Vinnik was transferred from Greece following five years of litigation. According to the Wall Street Journal, his lawyer Frédéric Bélot is committed to replacing his client.
hackers and scammers
In mid-February, a 42-year-old businessman with ties to the Kremlin, Vladislav Klyushin, was convicted by a Boston court. He stole data from computer networks and used them profitably. Insider trading brought in $90 million.
Klyushin was arrested in Switzerland in 2021 when he tried to transfer from his private jet to a helicopter that was supposed to take him to a ski resort.
Along with Klyushin, two other Russians were charged in absentia. Two other Russians were also charged in absentia in a separate trial. One of the group is said to have been involved in the interference in the 2016 US presidential election as an officer with the GRU military intelligence agency.
court as a spy target
Shortly before Gershkovich’s arrest, 37-year-old Russian Sergey Cherkassov was indicted in a Washington court. The main allegation once morest the 37-year-old is that he acted as an agent of a foreign power, using a bogus Brazilian identity under the alias Victor Muller Ferreira. His resume indicated that he earned a master’s degree from Johns Hopkins University in Baltimore in 2020.

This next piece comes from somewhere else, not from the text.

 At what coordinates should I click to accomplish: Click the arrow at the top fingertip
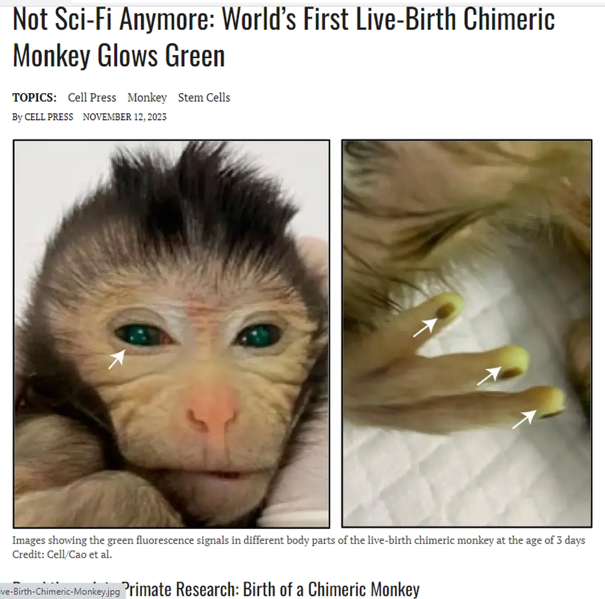[x=425, y=328]
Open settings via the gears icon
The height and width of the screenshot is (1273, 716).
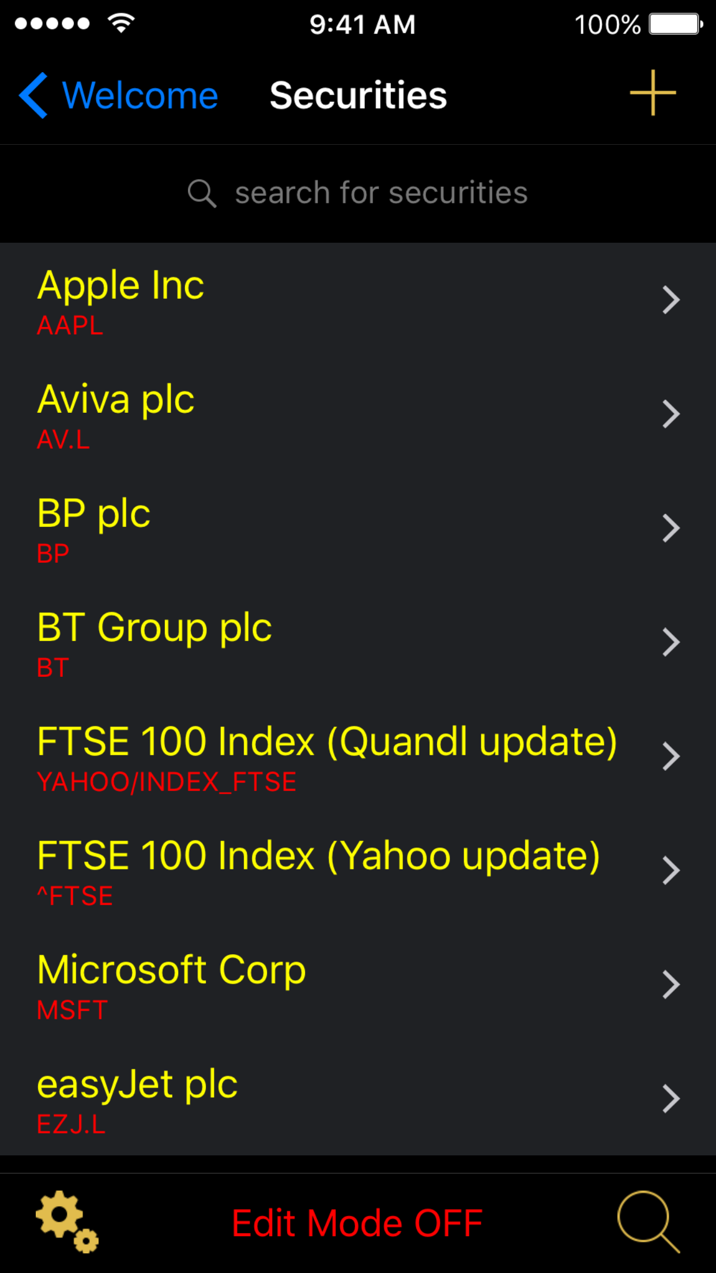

The Dutch secret service AIVD exposed Cherkassov in June 2022 when he wanted to do an internship at the International Criminal Court in The Hague. He was not allowed to enter the country and had to fly to Brazil. He is in prison there for fraud.
underground agents
Cherkassov is just one of several suspected agents who have been exposed in recent months and who have used South American citizenship as a legend. In October 2022, the Norwegian secret service PST exposed a Russian with Brazilian citizenship. Under the name of José Assis Giammaria, he had built up an academic career in Canada before going to a university in Tromsø, northern Norway. He was arrested.
In December, a couple named Maria Myer and Ludwig Gisch was caught in Slovenia. They pretended to have come from Argentina in 2017. A large amount of cash was found on them. Investigators therefore assume that they were responsible for handing out money to informal agents and informants, wrote the British “Guardian”.
So they might have been part of a network in Europe. While a court case once morest her is being prepared, negotiations for her replacement are said to be running in the background. The recent disappearance of a couple from Greece might be an indication that the Russian secret services fear more agents will be busted. At the beginning of the 2010s, a defector had contributed to a spy ring with eleven people in the USA and then a married couple in Germany, who were eventually exchanged.
“Wrongly Imprisoned”
Gershkovich, once more, is not the only one the US is seeking to release. During the negotiations for Griner, it was already regarding Paul Whelan. The former US Marine was sentenced to 16 years in prison for espionage in 2020. In the US, he was classified as “wrongly imprisoned”. For those detained abroad with this status, there is a special representative and the possibility to use additional resources for their release.
Not yet covered by this status is teacher Marc Fogel, who, like Griner, was convicted of possession of cannabis that he brought to Russia for medicinal purposes. The US State Department is requesting his release on humanitarian grounds.
In addition, the release of Russian nationals who had spied for the USA or other countries, for example, was obtained in the past. Russian dissidents were also released. Now, for example, the opposition Vladimir Kara-Murza might be considered. He had long commuted between the US and Russia before being arrested in Moscow in April 2022. Criminal proceedings were opened once morest him for “false statements regarding the Russian army” because of a speech before the House of Representatives in the US state of Arizona.